Extract the rows from the line containing "You are a GUI" through the last line of the rows, reproducing them character for character. Omit the pictures.

EXERCISE INPUT:
════════════════
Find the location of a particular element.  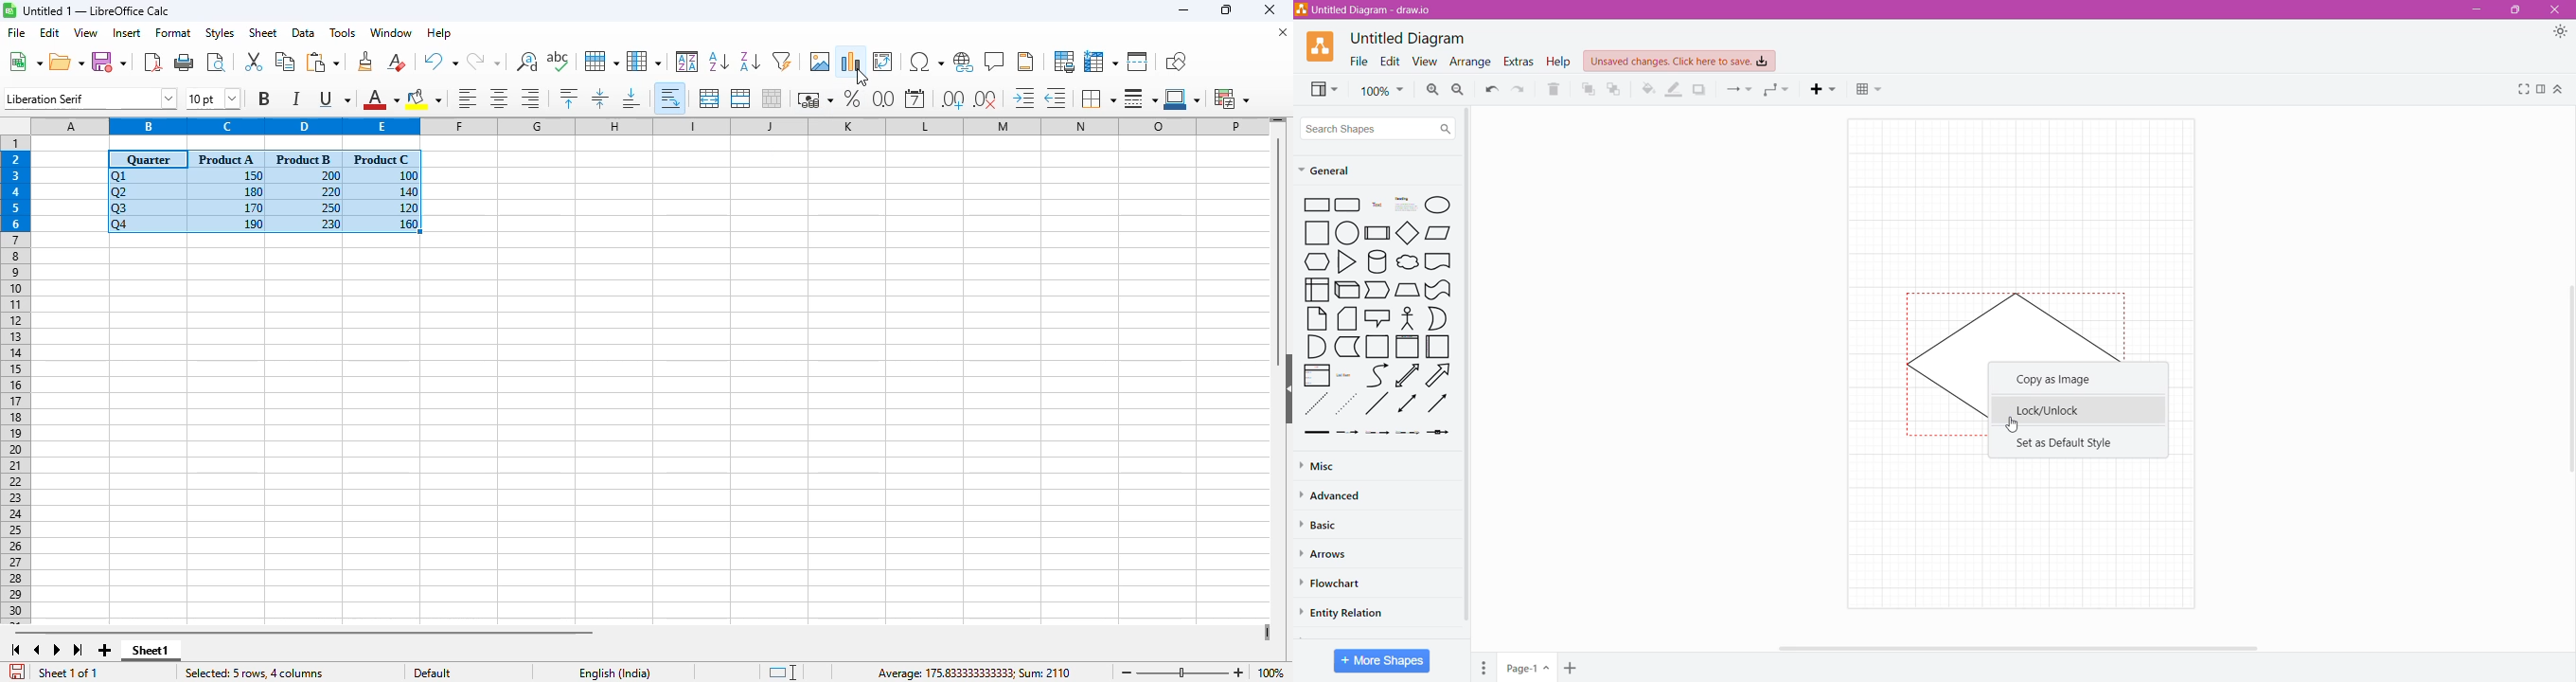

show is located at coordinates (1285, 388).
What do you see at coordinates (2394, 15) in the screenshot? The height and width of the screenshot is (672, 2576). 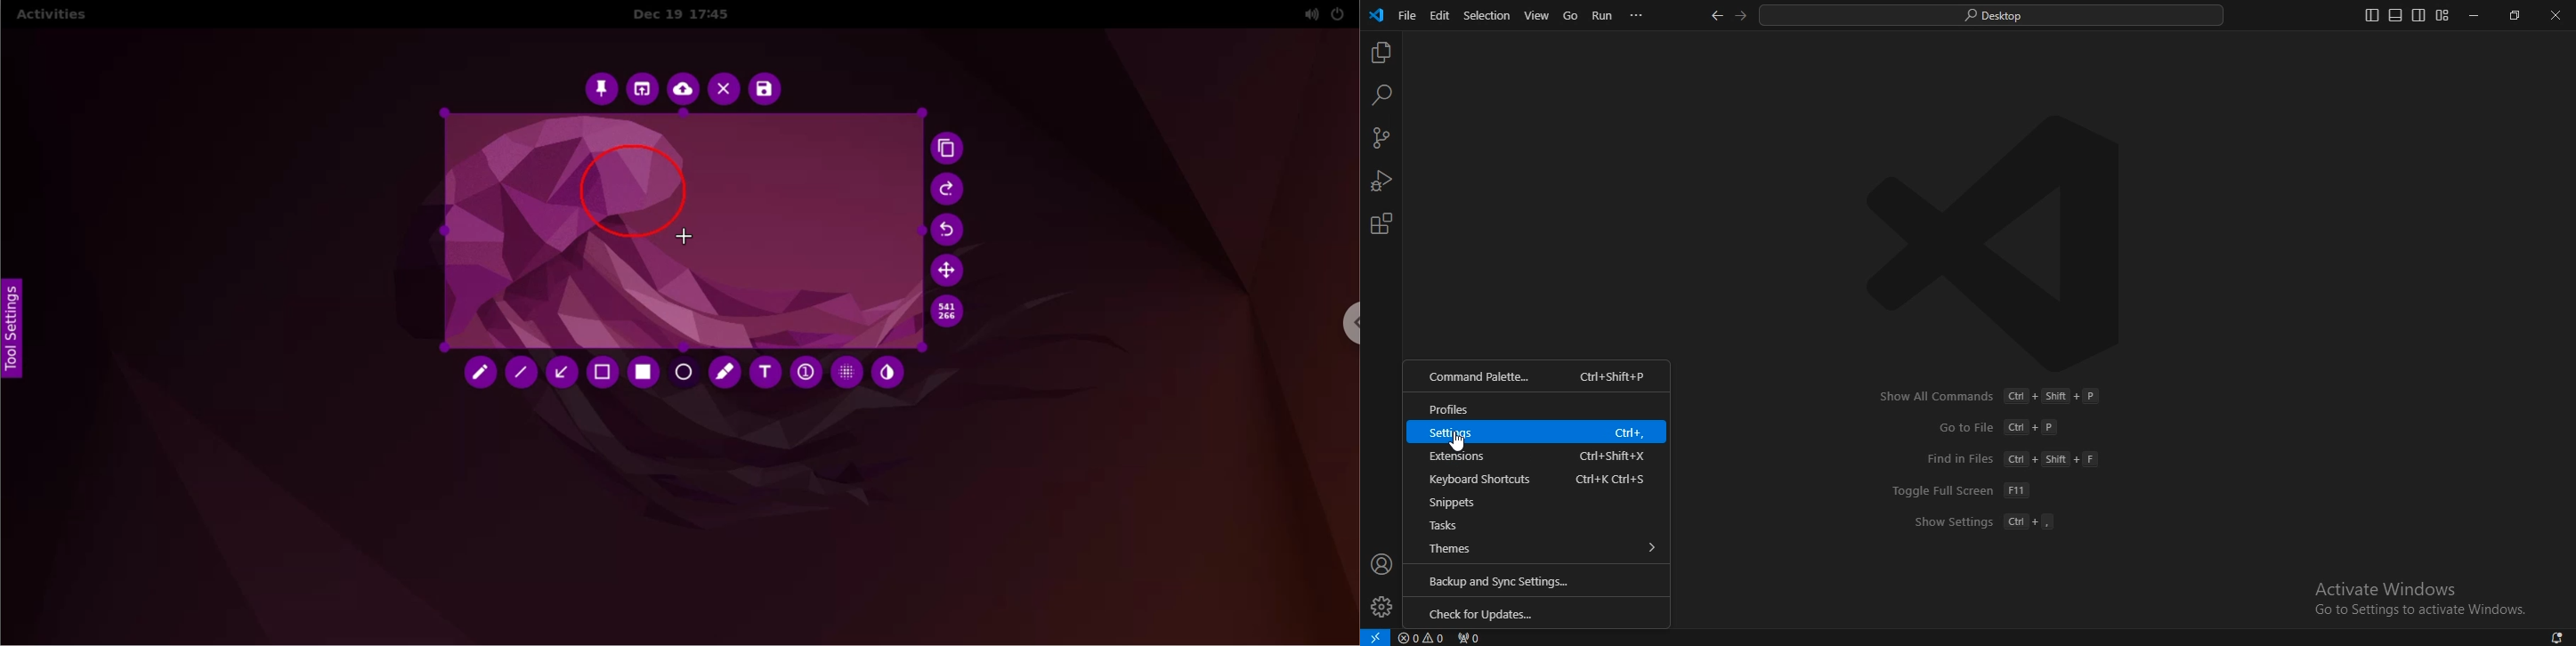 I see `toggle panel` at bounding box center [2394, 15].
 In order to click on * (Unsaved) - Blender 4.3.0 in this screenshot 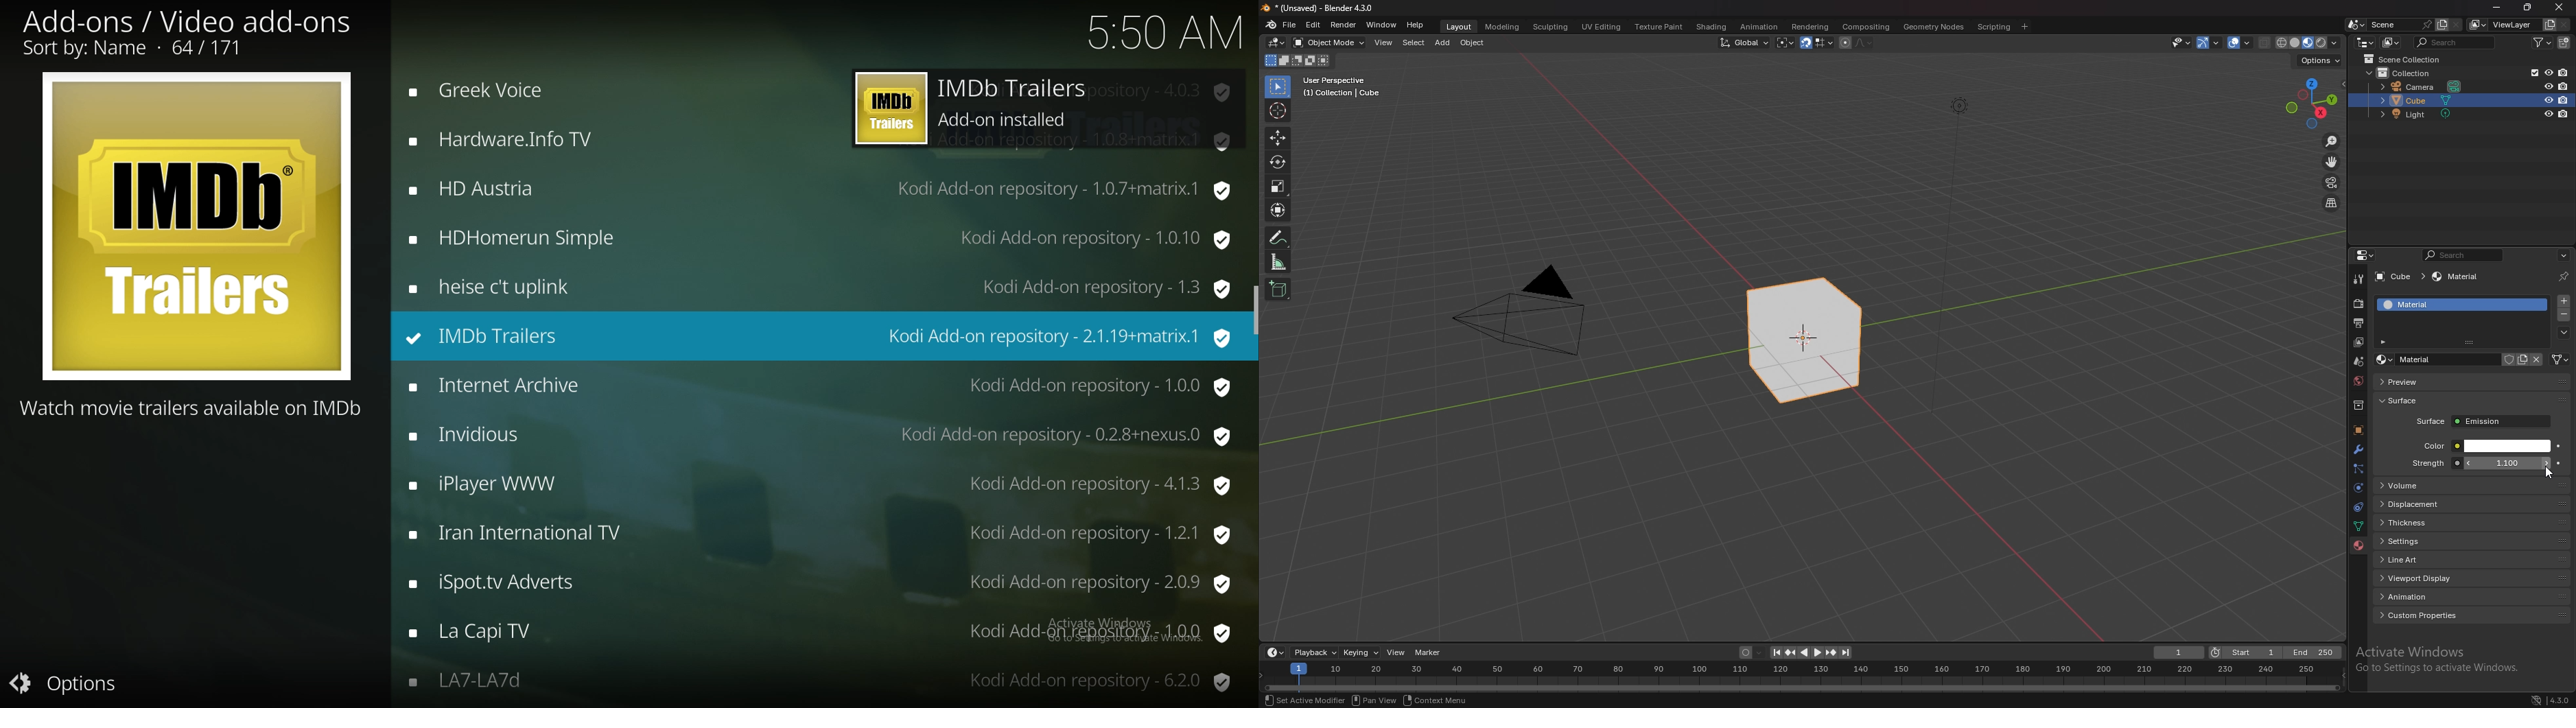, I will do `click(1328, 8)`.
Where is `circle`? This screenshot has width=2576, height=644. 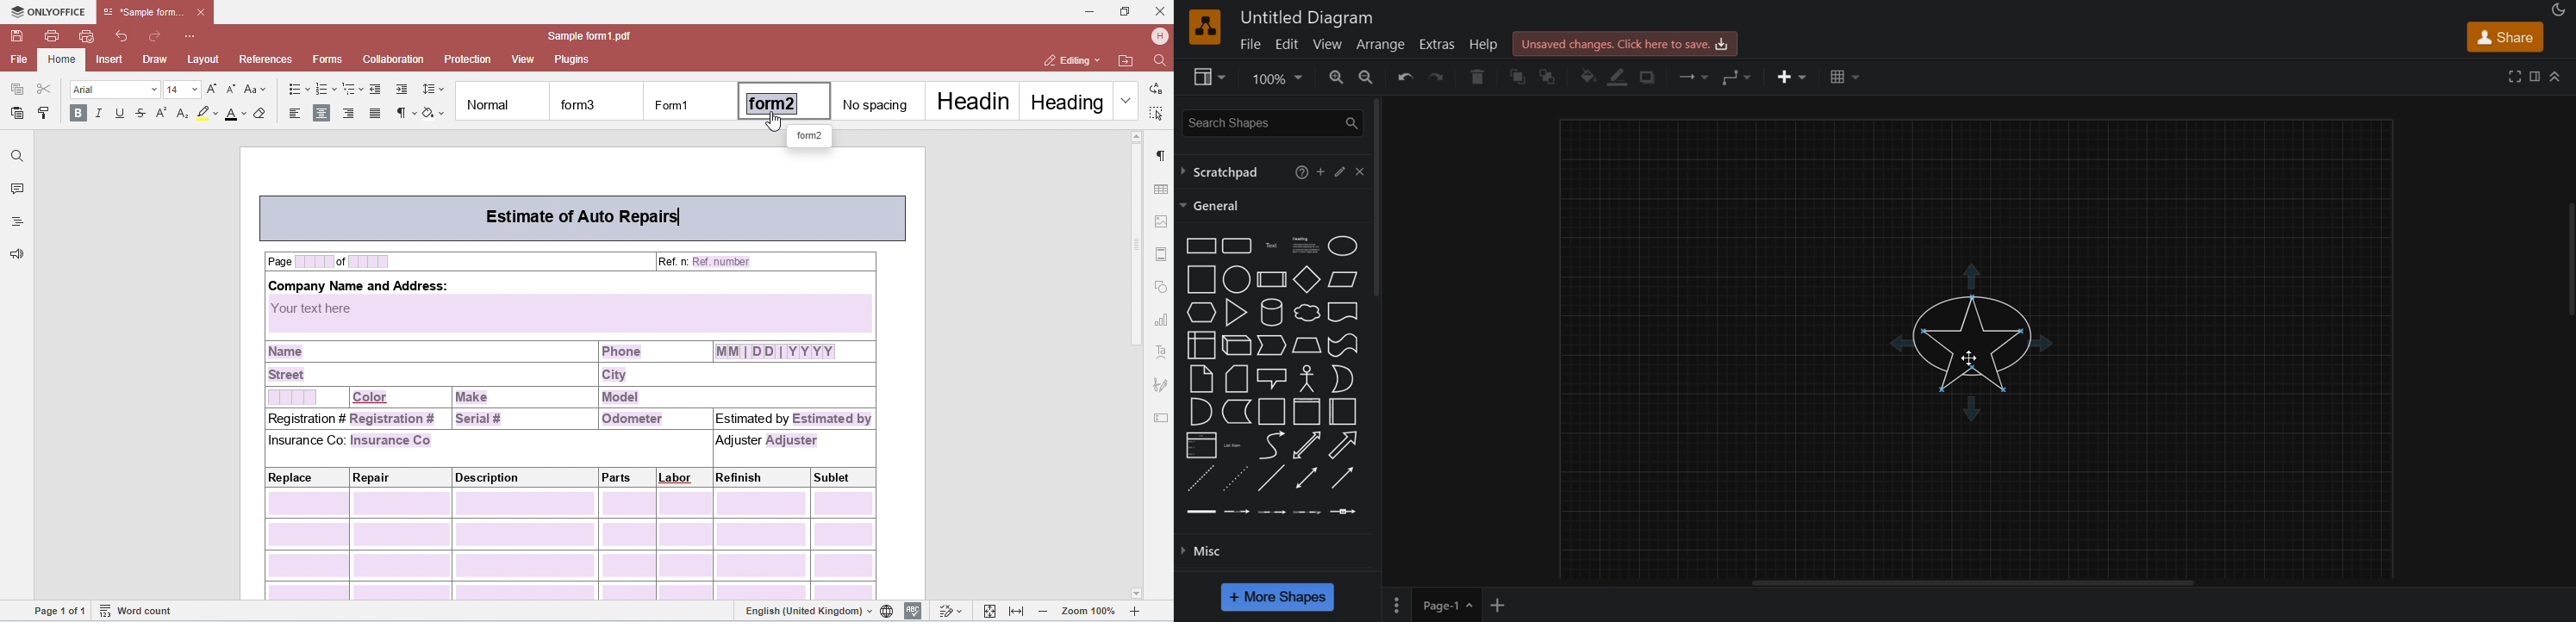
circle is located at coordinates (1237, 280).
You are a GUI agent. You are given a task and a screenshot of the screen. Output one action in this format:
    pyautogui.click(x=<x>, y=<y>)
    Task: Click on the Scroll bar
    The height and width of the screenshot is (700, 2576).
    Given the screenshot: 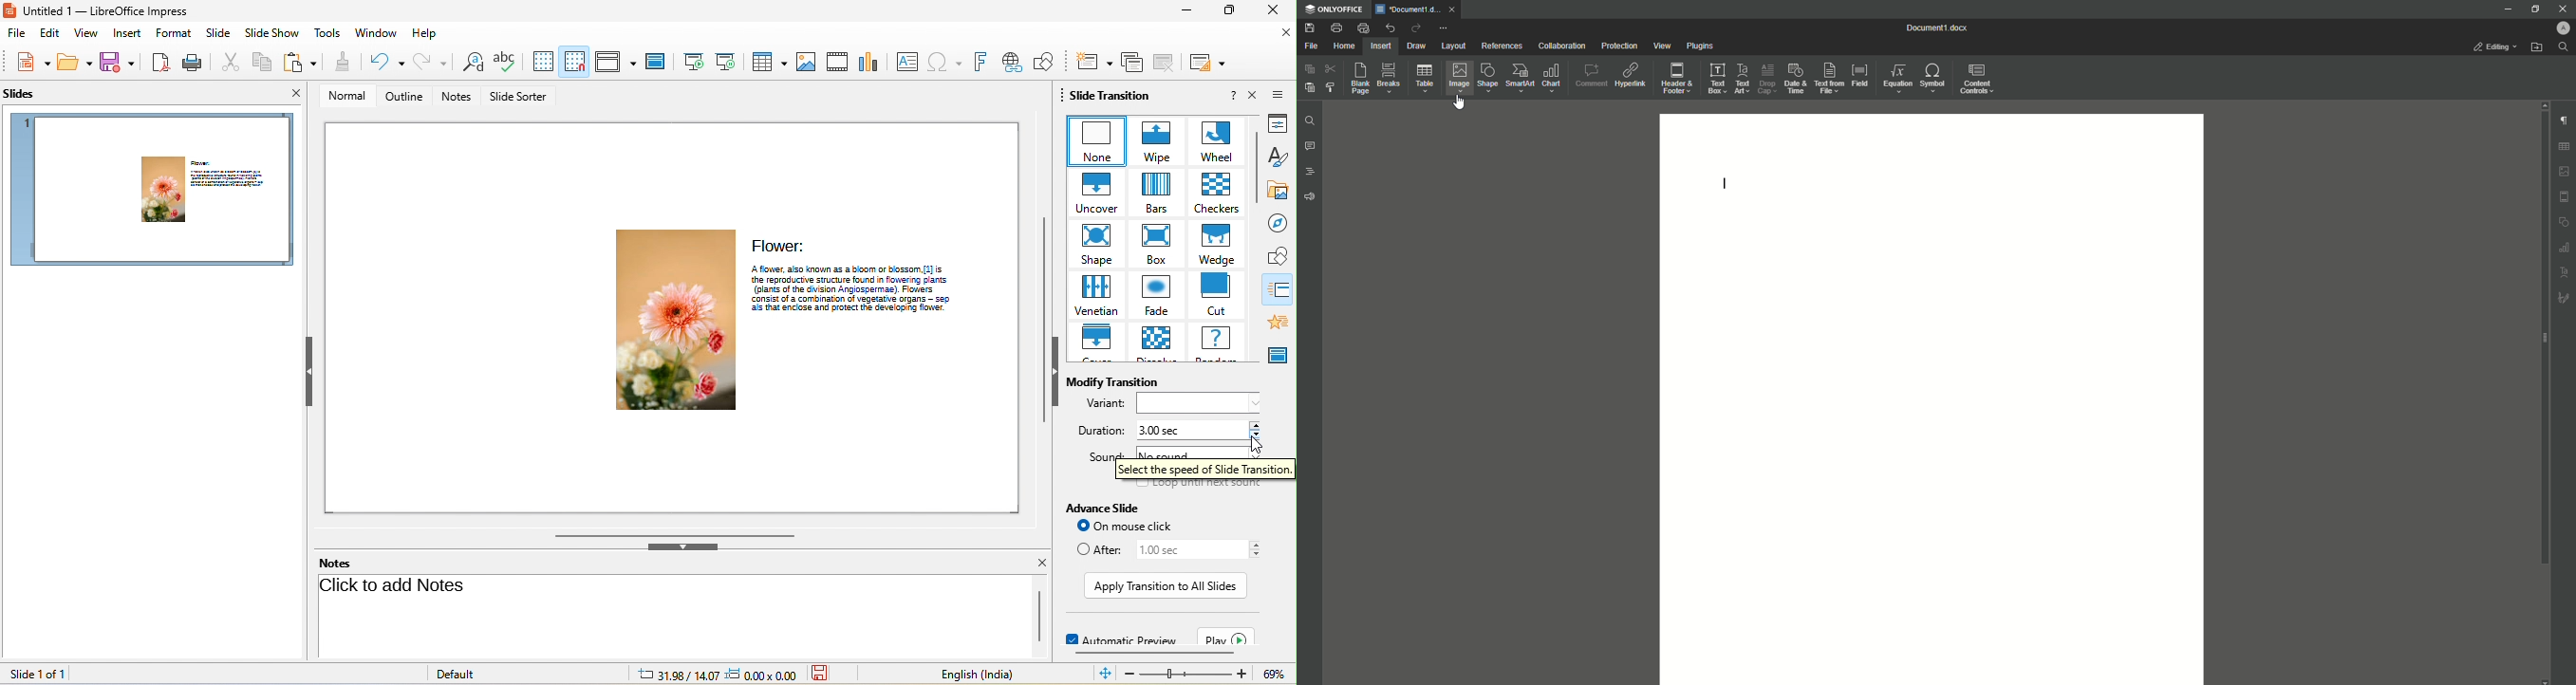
════════════════
CORRECT OUTPUT:
You are a GUI agent. You are given a task and a screenshot of the screen. Output one action in this format:
    pyautogui.click(x=<x>, y=<y>)
    Task: Click on the Scroll bar
    The height and width of the screenshot is (700, 2576).
    Given the screenshot: 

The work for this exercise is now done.